[Opening RECORDED DATA section]

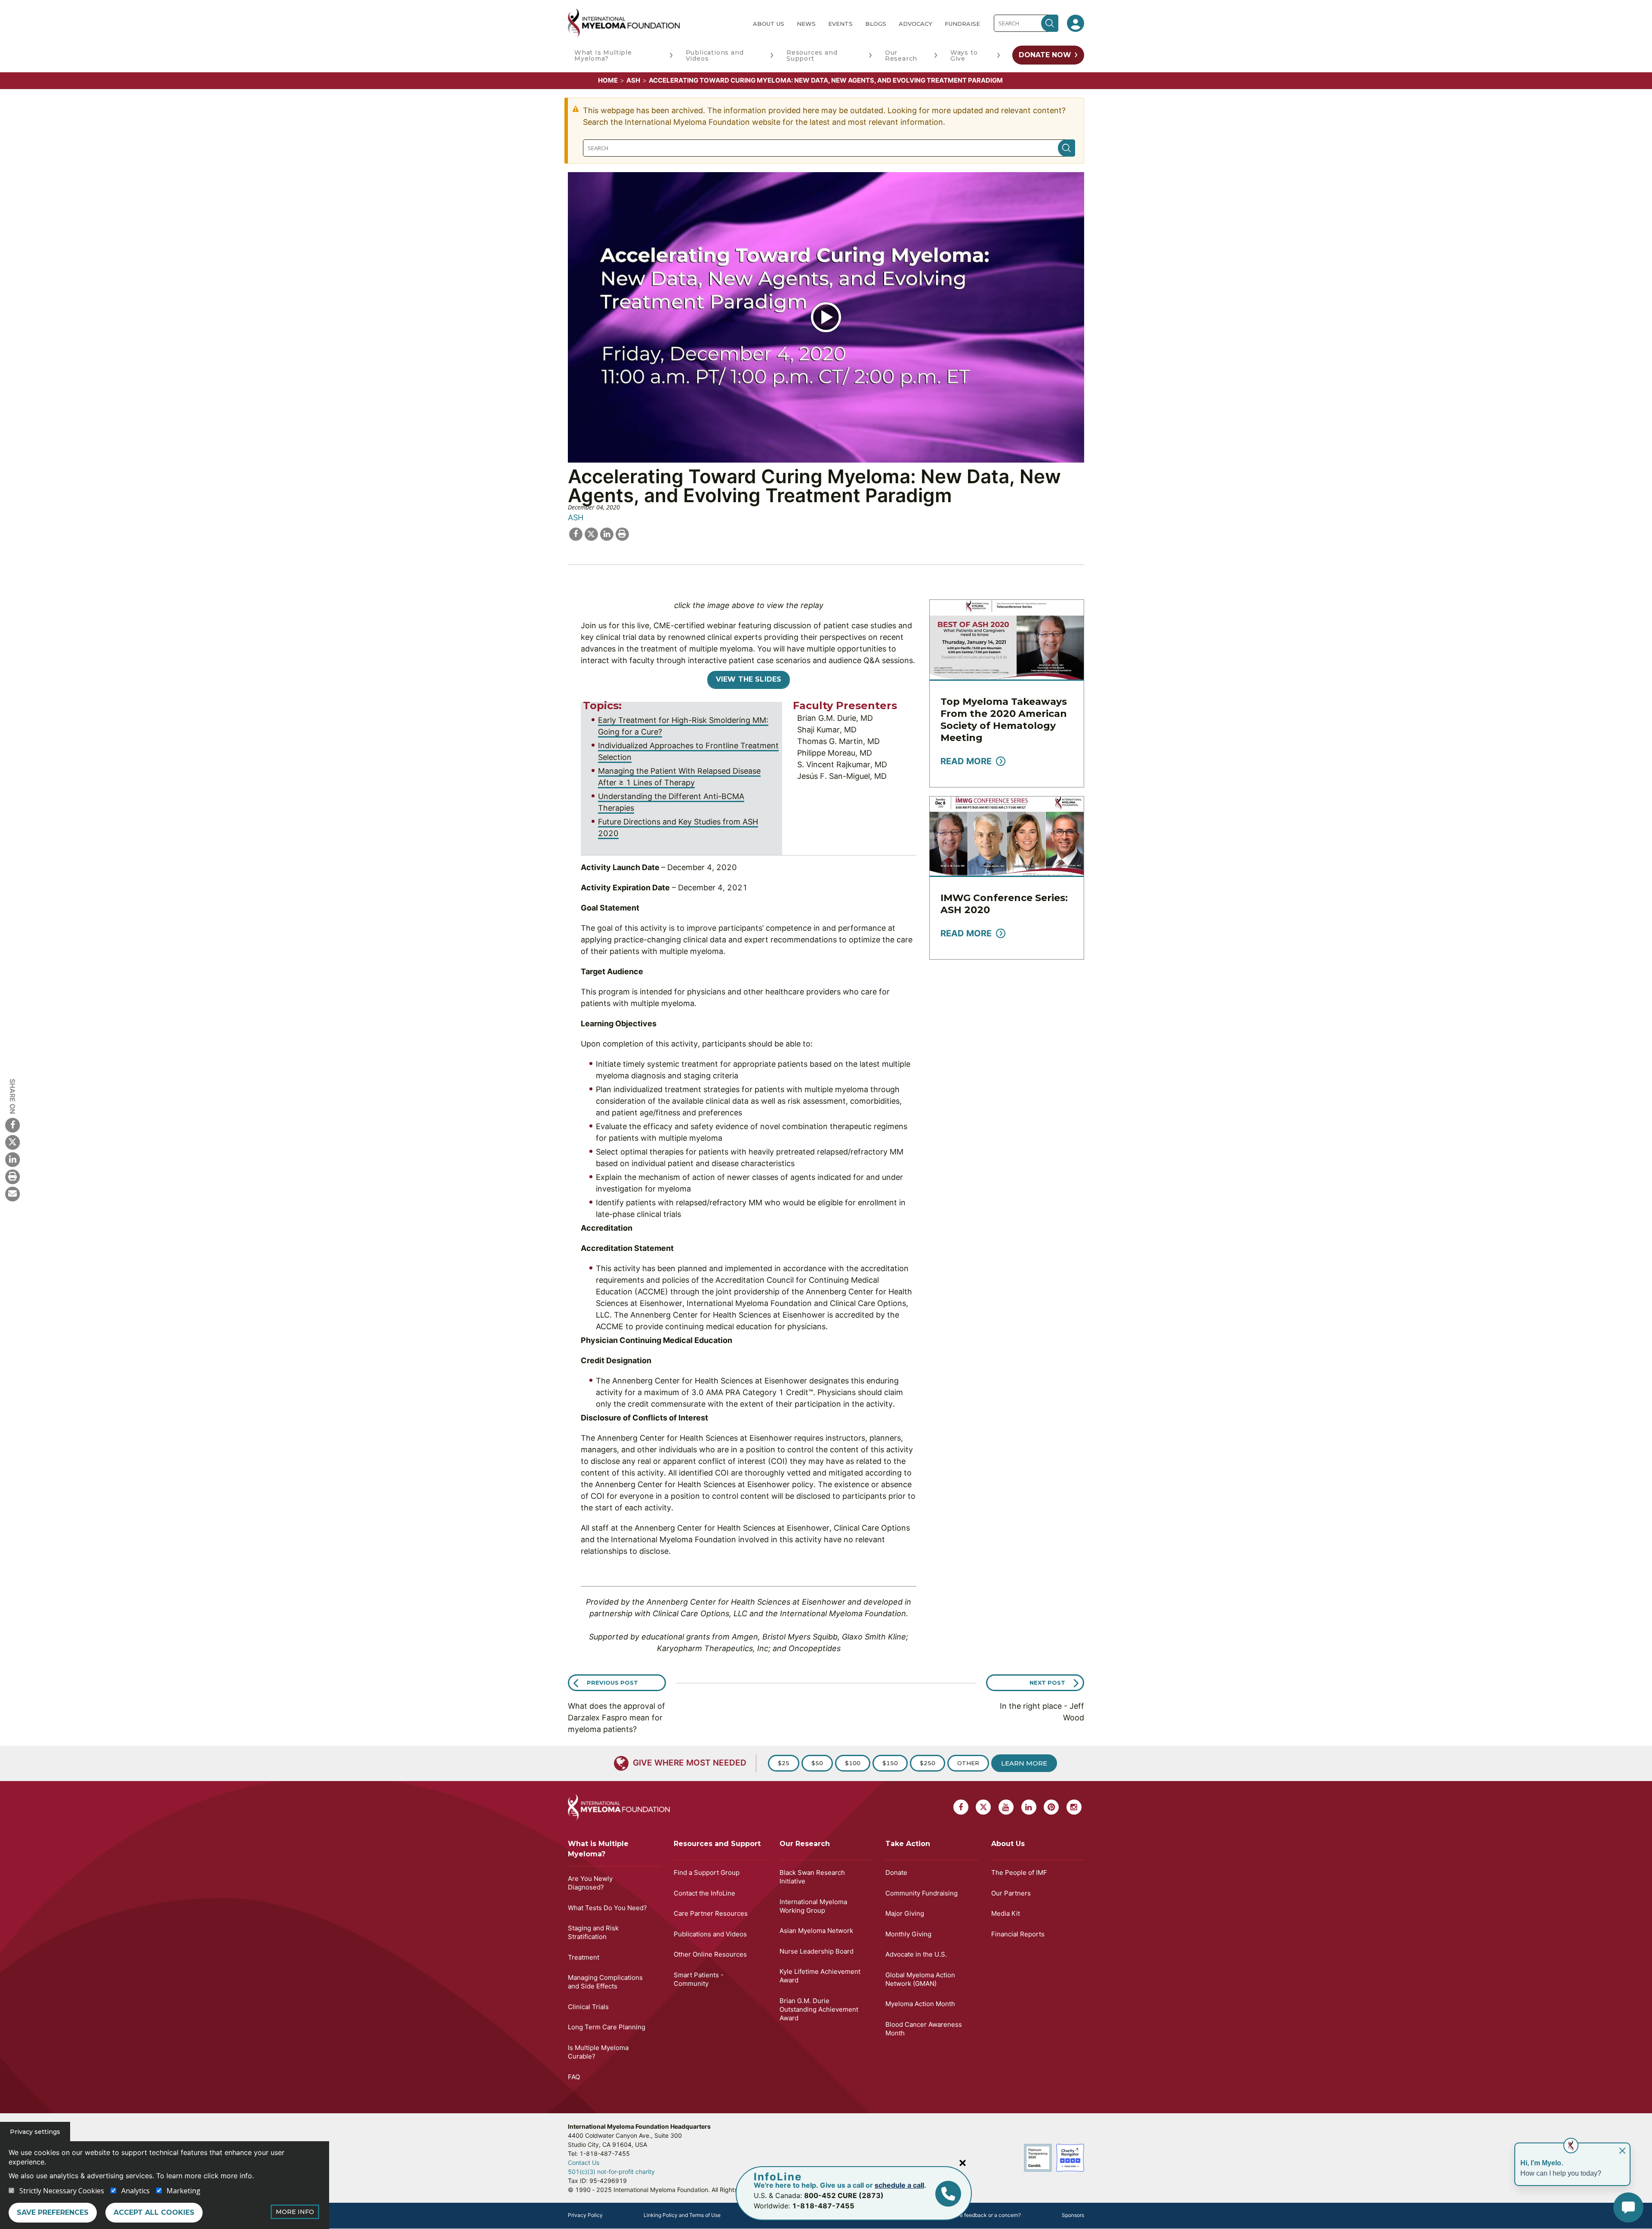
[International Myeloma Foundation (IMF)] (653, 23)
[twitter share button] (591, 533)
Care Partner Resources (711, 1913)
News (806, 23)
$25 (783, 1763)
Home (608, 80)
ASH (633, 80)
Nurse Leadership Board (817, 1951)
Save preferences (53, 2212)
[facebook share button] (575, 533)
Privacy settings (35, 2132)
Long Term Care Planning (606, 2027)
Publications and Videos (715, 55)
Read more (966, 761)
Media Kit (1005, 1913)
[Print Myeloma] (12, 1176)
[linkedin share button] (606, 533)
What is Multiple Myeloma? (598, 1849)
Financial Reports (1018, 1934)
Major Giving (904, 1913)
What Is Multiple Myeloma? (603, 55)
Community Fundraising (921, 1893)
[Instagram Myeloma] (1074, 1807)
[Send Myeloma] (12, 1193)
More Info (295, 2212)
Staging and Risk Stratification (593, 1932)
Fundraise (962, 23)
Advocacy (915, 23)
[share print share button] (622, 533)
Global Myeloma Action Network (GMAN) (920, 1979)
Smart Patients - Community (699, 1979)
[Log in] (1075, 23)
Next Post (1047, 1682)
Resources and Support (811, 55)
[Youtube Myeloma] (1006, 1807)
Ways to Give (964, 55)
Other (968, 1763)
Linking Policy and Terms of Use (682, 2215)
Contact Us (583, 2162)
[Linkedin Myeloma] (12, 1159)
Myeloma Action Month (920, 2004)
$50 (817, 1763)
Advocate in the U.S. (916, 1954)
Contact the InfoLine (704, 1893)
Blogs (875, 23)
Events (840, 23)
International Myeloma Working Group (813, 1906)
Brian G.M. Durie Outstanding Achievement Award (819, 2009)
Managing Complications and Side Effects (605, 1981)
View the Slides (748, 679)
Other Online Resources (710, 1954)
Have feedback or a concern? (985, 2215)
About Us (768, 23)
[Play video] (826, 317)
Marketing (183, 2190)
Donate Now (1045, 55)
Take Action (907, 1844)
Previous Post (612, 1682)
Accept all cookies (154, 2212)
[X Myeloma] (12, 1142)
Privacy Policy (585, 2215)
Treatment (583, 1957)
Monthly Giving (908, 1934)
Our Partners (1011, 1893)
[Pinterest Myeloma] (1051, 1807)
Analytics (135, 2190)
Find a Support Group (707, 1872)
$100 (852, 1763)
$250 (927, 1763)
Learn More (1024, 1763)
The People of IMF (1019, 1872)
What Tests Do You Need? (607, 1908)
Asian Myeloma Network (816, 1930)
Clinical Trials (588, 2007)
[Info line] (948, 2194)
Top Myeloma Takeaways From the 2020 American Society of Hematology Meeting (1003, 720)
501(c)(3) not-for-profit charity (611, 2171)
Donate (896, 1872)
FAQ (574, 2077)
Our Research (901, 55)
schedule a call (899, 2185)
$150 (890, 1763)
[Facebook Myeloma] (12, 1124)
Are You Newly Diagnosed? (590, 1882)
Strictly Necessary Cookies (61, 2190)
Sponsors (1073, 2215)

[Closing RECORDED DATA section]

Find how many lines of the entries contain "Policy". Respond with the number only.

• [ANSWER TO THE EXERCISE]: 2